5 financial tips for newly-employed young people
Summer. A time for barbeques, trips to the beach, ice cream and, for many teenagers and young adults, their first jobs. What better time, then, to educate the newly employed about sound financial practices, before they’re tempted to spend all of their hard earned income having a good time?
Instant gratification is tempting, but making efforts to teach young adults how to adopt sound fiscal practices will set them up for a lifetime of financial solvency and independence. And, with the right financial savvy, young consumers could presumably afford to spend a little extra when it’s time to “have a good time.”
Here are five tips to share with the newly employed people in your life:
Save, Save, Save!
Saving can be as simple as setting aside a certain portion of your paycheck to go directly into a savings account each pay period, rather than in a checking account. If your employer offers direct deposit, select a specific amount or percentage of each paycheck to go directly into a savings account. If you don’t have direct deposit, you can commit to put 10 percent of each paycheck into a savings account. You can’t miss what you never saw in the first place.
Learn to Budget
If you don’t know how much money you have coming in and how much you have going out every month, it is difficult to plan. Assess how much you make each month. Then, figure out what fixed costs you have—rent, utilities, commuting expenses, gas, discretionary spending, and other one-time expenses like holidays, gifts and vacations. That will give you a better sense of what you can and can’t afford.

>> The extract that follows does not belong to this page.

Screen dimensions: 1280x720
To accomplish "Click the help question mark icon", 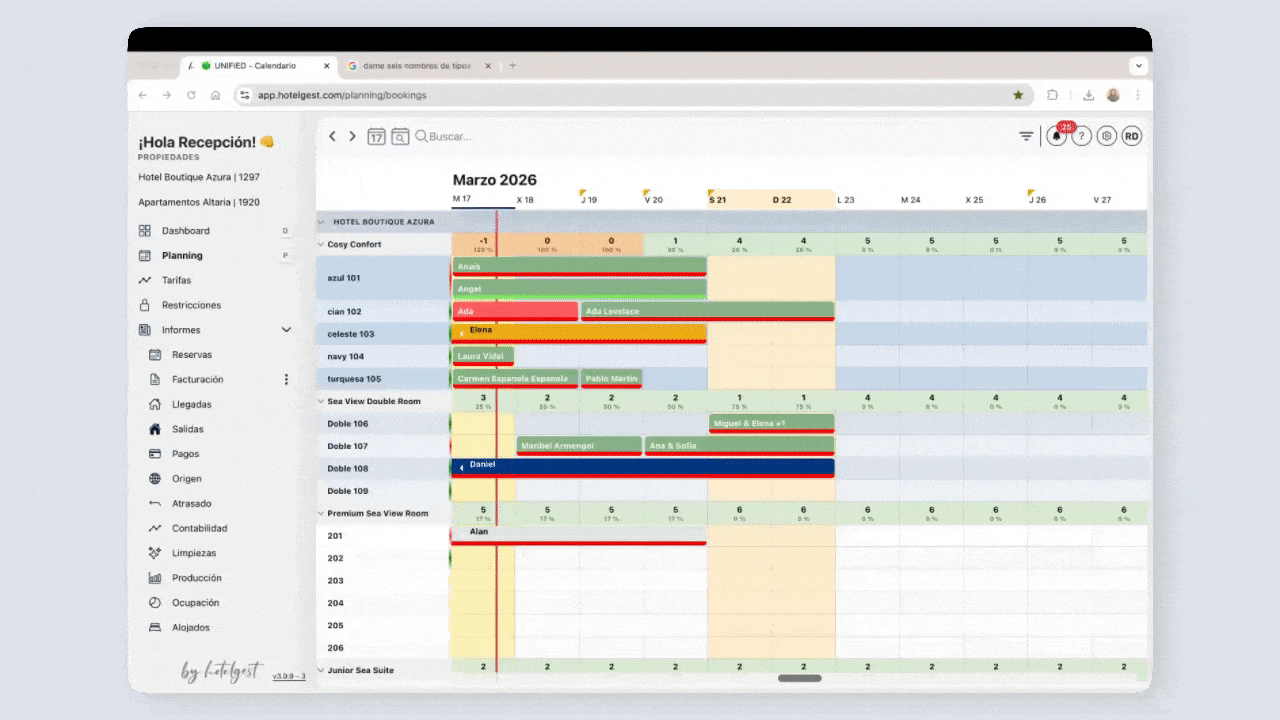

While large purchases and expenses—a home or a car, or starting a family—may seem a long way off, preparing for the future now, financially speaking, can put you in a better position to make those large financial decisions. So what can you do? Forego cable television for a Netflix subscription, bring your lunch to work most days, skip Starbucks and drink the coffee offered at work or make it at home, buy a few quality items of clothing and avoid cheap, ill-made pieces..
It’s simple–if you can’t afford something, don’t buy it. Instead, devise a plan to save up until you can afford to purchase the item without debt. Sometimes waiting can make you realize the item isn’t that important, or you might find a way to make this purchase fit into your budget. Another way to avoid debt is to learn the difference between your wants and needs.
Also, be mindful when signing up for a credit card that it should be used responsibly. While convenient, and at times, necessary, credit cards make it easy to overspend.
Ask for Help
Becoming fiscally responsible takes time and guidance. Don’t be afraid to ask for help! Friends and family may have different suggestions for how to save or invest your money, or handle college loans. Sometimes those that know you best can offer solutions that will best suit your needs.